Regarding private security, Pierre Brajeux questions the definition of the term “profession in tension”, although his sector alleges a shortage of 20,000 people “to work at cruising speed”, apart from the needs related to the Olympic Games. “I only hope that we do not create a higher council for professions in tension, because a profession in a labor zone can be in tension in a labor zone and no longer be so 300 kilometers away,” underlines the general director of Torann-France. Despite these needs, Pierre Brajeux does not classify private security among the professions referred to in article 3 of the immigration bill: “It is a regulated profession and our controlling ministry is the Ministry of the Interior. All workers They are controlled and from the “Global Security According to the 2021 law, 5 years of residence permit in the national territory are needed before being able to claim access to this profession.
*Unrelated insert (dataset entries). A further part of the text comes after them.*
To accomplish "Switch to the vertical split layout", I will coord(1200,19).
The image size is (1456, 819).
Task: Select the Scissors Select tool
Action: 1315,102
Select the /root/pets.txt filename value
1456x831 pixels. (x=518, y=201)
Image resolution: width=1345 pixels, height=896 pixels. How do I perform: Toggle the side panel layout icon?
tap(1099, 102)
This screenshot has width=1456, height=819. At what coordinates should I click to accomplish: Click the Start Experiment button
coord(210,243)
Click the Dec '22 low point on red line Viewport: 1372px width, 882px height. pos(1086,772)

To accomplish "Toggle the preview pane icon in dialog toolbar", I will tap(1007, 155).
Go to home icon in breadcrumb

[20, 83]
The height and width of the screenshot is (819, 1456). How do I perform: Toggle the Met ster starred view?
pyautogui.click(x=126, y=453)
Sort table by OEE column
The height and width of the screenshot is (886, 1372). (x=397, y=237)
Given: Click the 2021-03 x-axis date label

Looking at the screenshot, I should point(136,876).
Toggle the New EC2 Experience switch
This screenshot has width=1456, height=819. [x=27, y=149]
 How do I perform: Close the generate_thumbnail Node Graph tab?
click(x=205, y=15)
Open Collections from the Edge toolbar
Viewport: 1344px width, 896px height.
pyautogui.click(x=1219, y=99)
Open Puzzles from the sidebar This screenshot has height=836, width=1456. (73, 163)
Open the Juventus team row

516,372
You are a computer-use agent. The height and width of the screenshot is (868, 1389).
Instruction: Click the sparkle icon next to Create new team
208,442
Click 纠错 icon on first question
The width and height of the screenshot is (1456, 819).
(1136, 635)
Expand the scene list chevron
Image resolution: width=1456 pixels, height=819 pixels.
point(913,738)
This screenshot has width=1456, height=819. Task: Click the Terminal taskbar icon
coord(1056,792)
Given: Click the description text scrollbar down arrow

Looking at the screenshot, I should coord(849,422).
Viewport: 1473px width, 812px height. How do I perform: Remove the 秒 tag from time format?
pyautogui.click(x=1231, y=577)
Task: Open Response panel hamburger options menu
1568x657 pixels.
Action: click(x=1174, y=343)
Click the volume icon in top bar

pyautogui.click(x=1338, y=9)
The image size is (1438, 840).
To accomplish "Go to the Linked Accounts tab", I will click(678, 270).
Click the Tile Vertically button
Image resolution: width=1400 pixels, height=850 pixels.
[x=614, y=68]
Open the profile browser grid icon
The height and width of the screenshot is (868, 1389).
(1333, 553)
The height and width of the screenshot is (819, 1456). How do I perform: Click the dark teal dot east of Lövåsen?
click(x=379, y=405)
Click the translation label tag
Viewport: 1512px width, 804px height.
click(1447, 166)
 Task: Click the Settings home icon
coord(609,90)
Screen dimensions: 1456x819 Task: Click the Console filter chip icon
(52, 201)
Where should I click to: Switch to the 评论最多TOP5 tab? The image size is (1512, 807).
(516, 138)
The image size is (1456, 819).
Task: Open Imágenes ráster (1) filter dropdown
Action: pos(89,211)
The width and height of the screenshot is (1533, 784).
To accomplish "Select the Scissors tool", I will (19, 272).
Putting the French back on the path to employment

Beyond the simple framework of Article 3, representatives of the three sectors raise the question of the attractiveness of the professions in question while the unemployment rate remains above 7%. “Maybe the job doesn’t pay enough or maybe we have an unemployment insurance system that could be reviewed and improved,” says Pierre Brajeux. “I think there are many people who we can return to work to meet the needs that we know. “Without reaching measures that pose a problem on a practical level.” The president of the FFSP thus indicates that the private security sector applied a salary increase of 7.5% on January 1, an increase that will be reiterated at around 5% on January 1. “But also in this case we are in a market economy,” he insists. “We are in BtoB and our clients They are companies, so we still have to manage to transfer these increases and transfer them to the sales prices. Inevitably, it is not like that. “He can’t stand it financially.”

Xavier Denamur also shares his observations in the restaurant sector. “When you publish an advertisement for a diver, you do not find a single French person who responds because no one wants to do this job, he laments (…) When you are on Pôle emploi and you look at the people who will apply, there are 100,000 in all of France and they will not necessarily come to you, they will want to work in the evenings or on weekends. The problem is to put employers in contact with people who are really looking for work because there are a lot of people in Pôle emploi who only want to work from Monday to Friday or Wednesday to Friday from 8 a.m. to 4 p.m. to pick up the children: it doesn’t work because we have staggered schedules.”

For the restaurateur, the two issues must be addressed at the same time: training the unemployed and making the professions more attractive, on the one hand, and regularizing people who have worked and been in the region between five and ten years. On the other hand: “We cannot leave them in precarious conditions because it is unfair: they come here to work, not to commit crimes.” According to Brice Alzon, it will be necessary to reinforce professionalization and review vocational training to help French people find employment, while planning a “controlled immigration” that would consist, among other things, of looking for work in French-speaking countries. through contracts that include training.